The comparative calm of the currency market, where the dollar index changes little despite periodic bursts of volatility, also reinforces in the short term the current stocks drawdown.
The situation is a little more worrisome around oil. Brent and WTI have lost over 7% so far this month. At the start of trading on Monday, Brent sank below $42, while WTI dropped under $39. This is the area of lows since July, and there has been very cautious growth in the previous two months.
Looking at the Crude Oil charts, one can see growth momentum weakened and became more and more reminiscent of the sideways trend. The logical development of this movement now appears as profit-taking as it’s growth had lost its impulse.
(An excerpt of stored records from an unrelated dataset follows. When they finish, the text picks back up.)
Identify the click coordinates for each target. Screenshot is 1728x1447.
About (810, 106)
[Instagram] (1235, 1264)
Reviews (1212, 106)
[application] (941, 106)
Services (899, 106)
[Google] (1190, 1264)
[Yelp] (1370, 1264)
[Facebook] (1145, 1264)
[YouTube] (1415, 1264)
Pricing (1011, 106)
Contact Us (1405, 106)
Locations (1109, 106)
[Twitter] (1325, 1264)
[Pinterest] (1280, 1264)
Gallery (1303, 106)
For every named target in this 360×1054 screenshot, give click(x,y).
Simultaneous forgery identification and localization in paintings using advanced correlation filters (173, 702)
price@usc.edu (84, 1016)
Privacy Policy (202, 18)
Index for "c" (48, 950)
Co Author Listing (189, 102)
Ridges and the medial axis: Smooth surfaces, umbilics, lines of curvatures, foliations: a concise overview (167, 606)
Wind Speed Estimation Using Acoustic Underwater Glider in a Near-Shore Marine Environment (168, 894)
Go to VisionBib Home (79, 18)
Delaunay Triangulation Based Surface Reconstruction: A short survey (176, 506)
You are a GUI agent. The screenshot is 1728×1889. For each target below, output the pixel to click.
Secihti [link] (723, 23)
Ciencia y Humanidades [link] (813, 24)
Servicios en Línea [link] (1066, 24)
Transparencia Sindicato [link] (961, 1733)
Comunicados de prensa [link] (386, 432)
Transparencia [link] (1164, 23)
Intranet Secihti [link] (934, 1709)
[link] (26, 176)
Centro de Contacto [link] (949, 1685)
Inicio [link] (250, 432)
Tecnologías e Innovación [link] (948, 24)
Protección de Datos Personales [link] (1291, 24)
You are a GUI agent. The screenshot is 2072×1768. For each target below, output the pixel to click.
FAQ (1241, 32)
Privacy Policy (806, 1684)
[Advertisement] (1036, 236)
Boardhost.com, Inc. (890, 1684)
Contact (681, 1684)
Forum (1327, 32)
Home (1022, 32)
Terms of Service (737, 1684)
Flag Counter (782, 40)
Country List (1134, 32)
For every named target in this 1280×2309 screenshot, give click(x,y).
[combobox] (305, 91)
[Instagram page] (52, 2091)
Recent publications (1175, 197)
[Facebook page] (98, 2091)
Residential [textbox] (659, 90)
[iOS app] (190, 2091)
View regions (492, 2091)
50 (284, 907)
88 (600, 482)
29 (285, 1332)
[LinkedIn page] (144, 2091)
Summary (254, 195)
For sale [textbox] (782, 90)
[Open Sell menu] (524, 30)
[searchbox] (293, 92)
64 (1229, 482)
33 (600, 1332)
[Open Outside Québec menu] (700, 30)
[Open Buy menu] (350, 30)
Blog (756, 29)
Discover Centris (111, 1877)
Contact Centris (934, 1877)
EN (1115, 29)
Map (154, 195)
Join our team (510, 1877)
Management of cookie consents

Reserves data turned out to be against oil, showing a relatively modest decline against the backdrop of the collapse of production due to Hurricane Laura. This raised doubts about the rate at which oil consumption is recovering. Besides, Backer Hughes on Friday noted an increase in the number of operating drilling rigs from 172 three weeks ago to 181 now. And the number of gas production rigs has increased by 4 in seven weeks to 72. In both cases, we see a recovery of producers in response to price bounces from lows.
At the start of the week, oil was also pressured by reports that Saudi Arabia will lower its export selling prices. These actions have triggered more price pressure, raising concerns about a possible new round of competition for market share to contain US Crude Oil production growth.
The technical picture is now more on the bear side. Their attack on Brent came from a 200-day average. A downward turn from this level indicates that players are still hesitant to speculate on breaking the two-year downward trend as oil has remained under the 200-day average since October 2018. During this time, after unsuccessful attempts to break through higher, the price has fallen by 15%-70%.
It is hard to believe that 70% of the price will collapse in the coming weeks, as it did in March-April. However, the correction to $35 – the highs of April – seems to be a logical scenario. All the more reason to believe this is that there has often been a final clash between bulls and bears over the last 16 years.
Perhaps this time the bulls will not even lay a supportive hand until prices reach these levels.
However, the intensified operation of the printing press and the vast government stimulus in Oil-demand countries make us gather that the current correction is to be short-lived. Given the unprecedented market volatility, it should not come as a surprise that the Brent barrel will return to $50 by the end of the year.